Krishna Kumar Singh, Utkarsh Ojha, Yong Jae Lee
We propose FineGAN, a novel unsupervised GAN framework, which disentangles the background, object shape, and object appearance to hierarchically generate images of fine-grained object categories. To disentangle the factors without supervision, our key idea is to use information theory to associate each factor to a latent code, and to condition the relationships between the codes in a specific way to induce the desired hierarchy. Through extensive experiments, we show that FineGAN achieves the desired disentanglement to generate realistic and diverse images belonging to fine-grained classes of birds, dogs, and cars. Using FineGAN's automatically learned features, we also cluster real images as a first attempt at solving the novel problem of unsupervised fine-grained object category discovery.
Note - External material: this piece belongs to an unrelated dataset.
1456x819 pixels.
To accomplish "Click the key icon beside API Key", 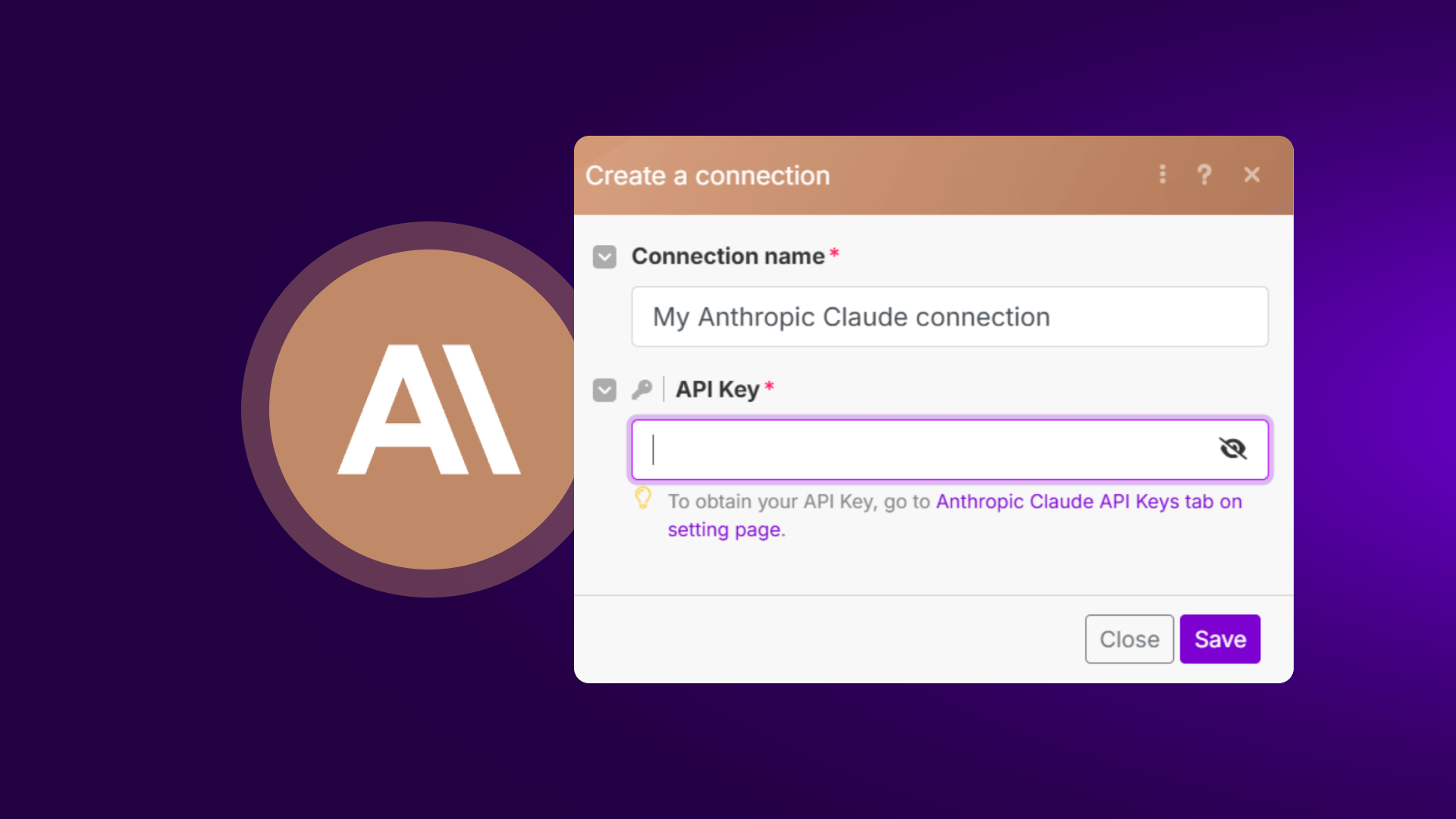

Our code/models/demo can be found at https://github.com/kkanshul/finegan
| Task | Dataset | Metric | Value | Model |
|---|---|---|---|---|
| Image Generation | CUB 128 x 128 | FID | 11.25 | FineGAN |
| Image Generation | CUB 128 x 128 | Inception score | 52.53 | FineGAN |
| Image Generation | Stanford Cars | FID | 16.03 | FineGAN |
| Image Generation | Stanford Cars | Inception score | 32.62 | FineGAN |
| Image Generation | Stanford Dogs | FID | 25.66 | FineGAN |
| Image Generation | Stanford Dogs | Inception score | 46.92 | FineGAN |
| Image Clustering | Stanford Cars | Accuracy | 0.078 | FineGAN |
| Image Clustering | Stanford Cars | NMI | 0.354 | FineGAN |
| Image Clustering | Stanford Dogs | Accuracy | 0.079 | FineGAN |
| Image Clustering | Stanford Dogs | NMI | 0.233 | FineGAN |
| Image Clustering | CUB Birds | Accuracy | 0.126 | FineGAN |
| Image Clustering | CUB Birds | NMI | 0.403 | FineGAN |